Investigating Societal Biases in a Poetry Composition System
Emily Sheng, David Uthus
TL;DR
This work addresses societal biases in a creative NLP task—retrieving next-verse suggestions in a poetry composition system. It introduces a bias-mitigation pipeline based on sentiment-style transfer, including a labeled poetry sentiment dataset and a BERT sentiment classifier to drive data augmentation via the DRG approach. By augmenting the next-verse training data with sentiment-shifted verses, the dual-encoder retrieval model is encouraged to retrieve less negative, more positive verses while preserving content. Results show modest yet consistent improvements in sentiment of retrieved verses with comparable relevance and usability, demonstrating the potential of style-transfer augmentation to reduce bias in retrieval for creative language tasks.
Abstract
There is a growing collection of work analyzing and mitigating societal biases in language understanding, generation, and retrieval tasks, though examining biases in creative tasks remains underexplored.

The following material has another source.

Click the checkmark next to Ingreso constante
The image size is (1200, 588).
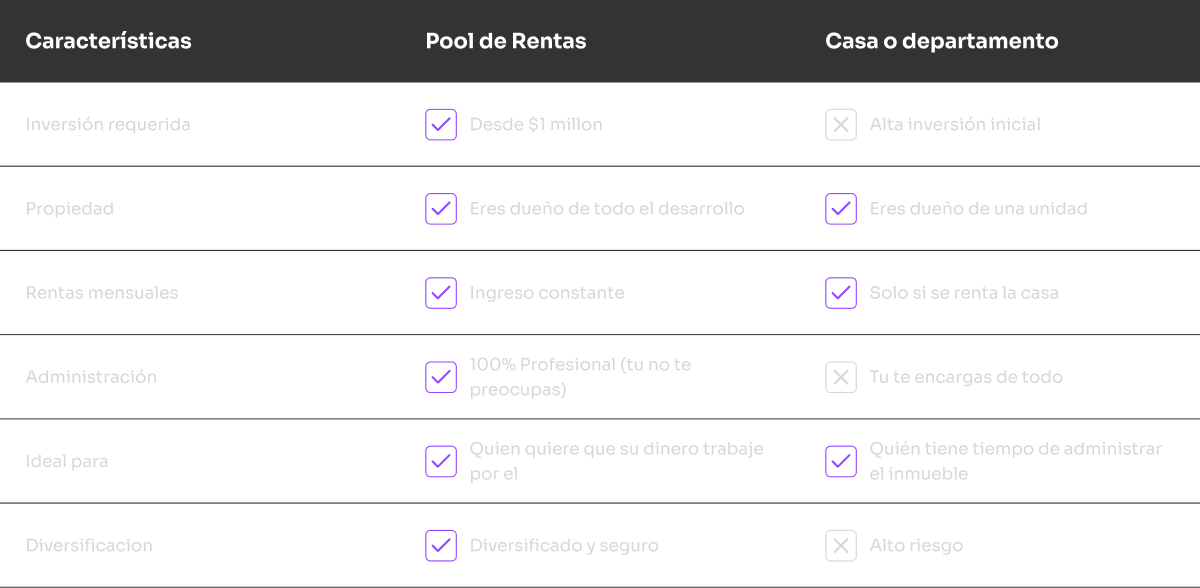441,293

Creative language applications are meant for direct interaction with users, so it is important to quantify and mitigate societal biases in these applications. We introduce a novel study on a pipeline to mitigate societal biases when retrieving next verse suggestions in a poetry composition system. Our results suggest that data augmentation through sentiment style transfer has potential for mitigating societal biases.